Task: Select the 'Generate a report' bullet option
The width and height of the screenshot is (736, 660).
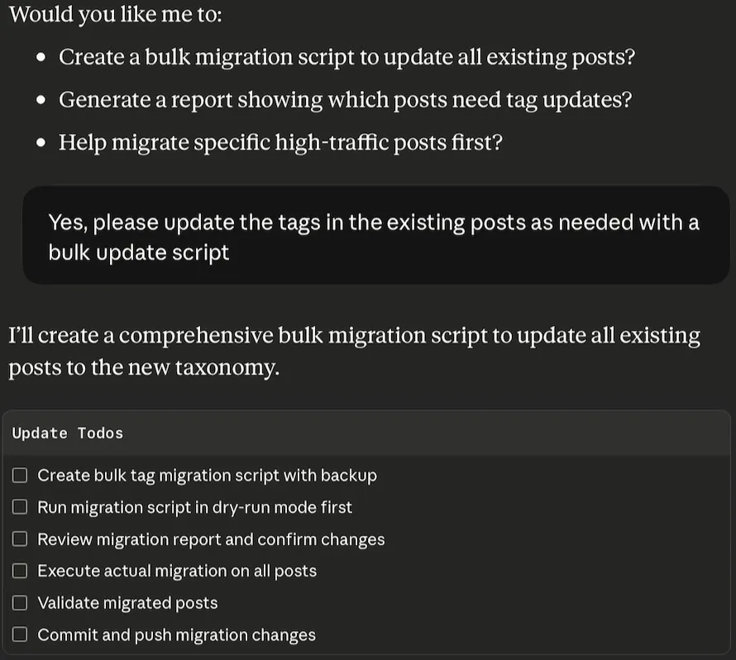Action: point(345,100)
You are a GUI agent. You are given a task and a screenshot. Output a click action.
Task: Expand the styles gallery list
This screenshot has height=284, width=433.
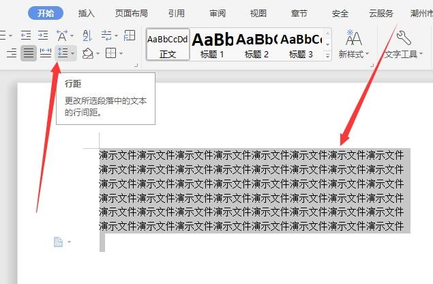[327, 55]
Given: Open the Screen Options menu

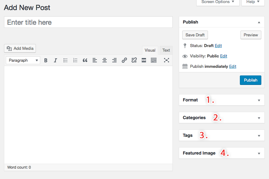Looking at the screenshot, I should pyautogui.click(x=217, y=2).
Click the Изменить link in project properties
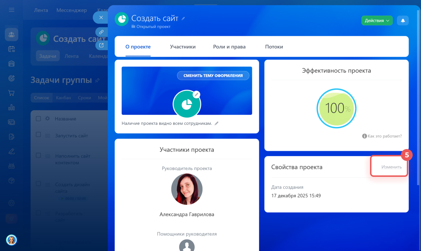 [x=392, y=167]
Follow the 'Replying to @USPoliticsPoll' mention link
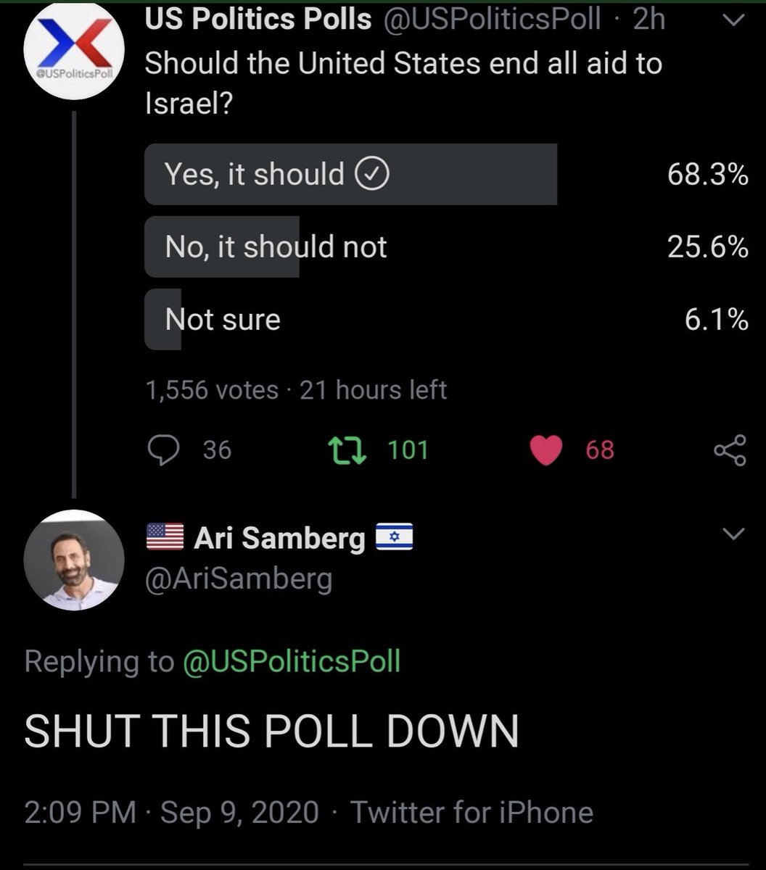 [291, 661]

#### AIM OF THE EXERCISE:
Give back exactly the lines from the line with "The width and" through the end of the material above, inclusive, with no pictures.

#### SOLUTION TO THIS PROBLEM:
The width and height of the screenshot is (736, 660).
Action: point(345,100)
You are a GUI agent. You are given a task and a screenshot. Output a click action.
Task: Expand the styles gallery list
This screenshot has height=284, width=433.
[327, 55]
Given: Open the Screen Options menu

Looking at the screenshot, I should pyautogui.click(x=217, y=2).
Click the Изменить link in project properties
 [x=392, y=167]
Follow the 'Replying to @USPoliticsPoll' mention link
 [291, 661]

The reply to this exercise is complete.